Learning website hierarchies for keyword enrichment in contextual advertising

  • Authors:
  • Pavan Kumar GM;Krishna P. Leela;Mehul Parsana;Sachin Garg

  • Affiliations:
  • Yahoo! Labs, Bangalore, India;Microsoft adCenter, Bangalore, India;Microsoft adCenter, Bangalore, India;Yahoo! Labs, Bangalore, India

  • Venue:
  • Proceedings of the fourth ACM international conference on Web search and data mining
  • Year:
  • 2011

Quantified Score

Hi-index 0.00

Visualization

Abstract

In Contextual advertising, textual ads relevant to the content in a webpage are embedded in the page. Content keywords are extracted offline by crawling webpages and then stored in an index for fast serving.
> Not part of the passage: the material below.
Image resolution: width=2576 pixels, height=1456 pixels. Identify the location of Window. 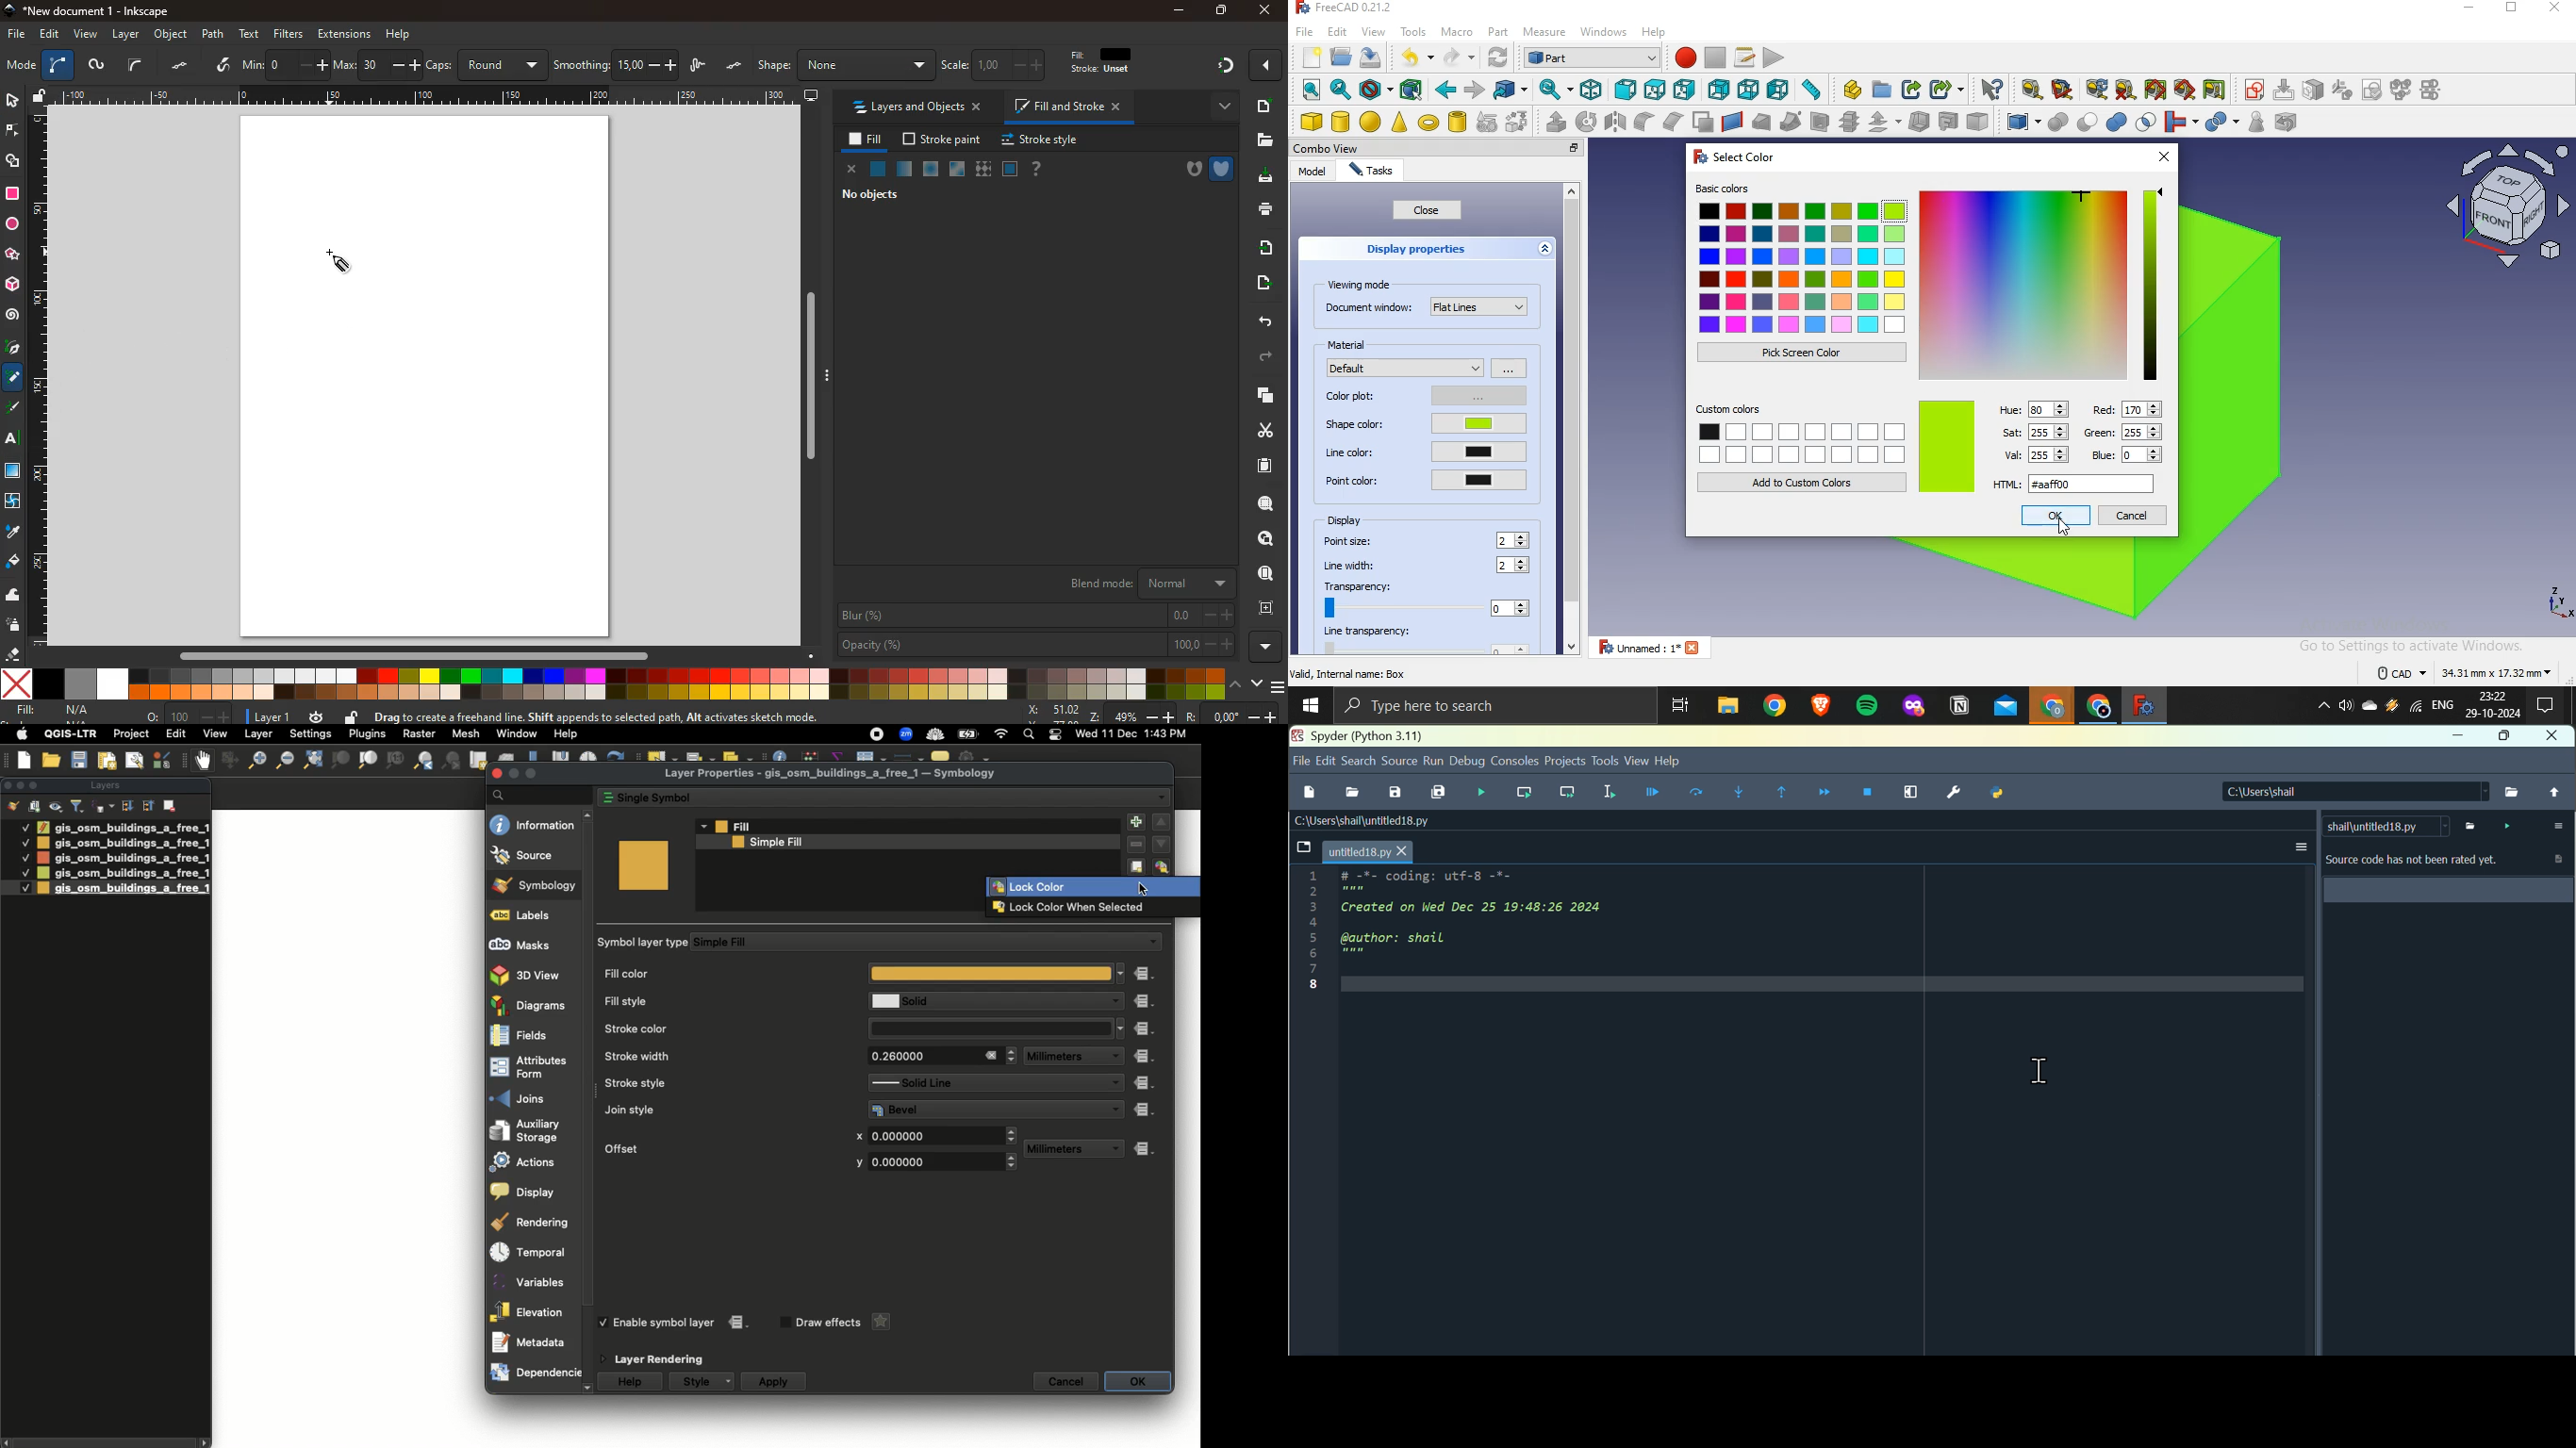
(516, 733).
Given a page, ad selection involves index lookup, computing similarity between the keywords of the page and those of candidate ads and returning the top-k scoring ads. In this approach, ad relevance can suffer in two scenarios. First, since page-ad similarity is computed using keywords extracted only from that particular page, a few non pertinent keywords can skew ad selection. Second, requesting page may not be present in the index but we still need to serve relevant ads. We propose a novel mechanism to mitigate these problems in the same framework. The basic idea is to enrich keywords of a particular page with keywords from other but "similar" pages. The scheme involves learning a website specific hierarchy from (page, URL) pairs of the website. Next, keywords are populated on the nodes via successive top-down and bottom-up iterations over the hierarchy. We evaluate our approach on three data sets, one small human labeled set and two large-scale sets from Yahoo's contextual advertising system. Empirical evaluation show that ads fetched by enriching keywords has 2-3% higher nDCG compared to ads fetched based on a recent semantic approach even though the index size of our approach is 7 times less than the index size of semantic approach. Evaluation over pages which are not present in the index shows that ads fetched by our method has 6-7% higher nDCG compared to ads fetched based on a recent approach which uses first N bytes of the page content. Scalability is demonstrated via map-reduce adoption of our method and training on a large data set of 220 million pages from 95,104 websites.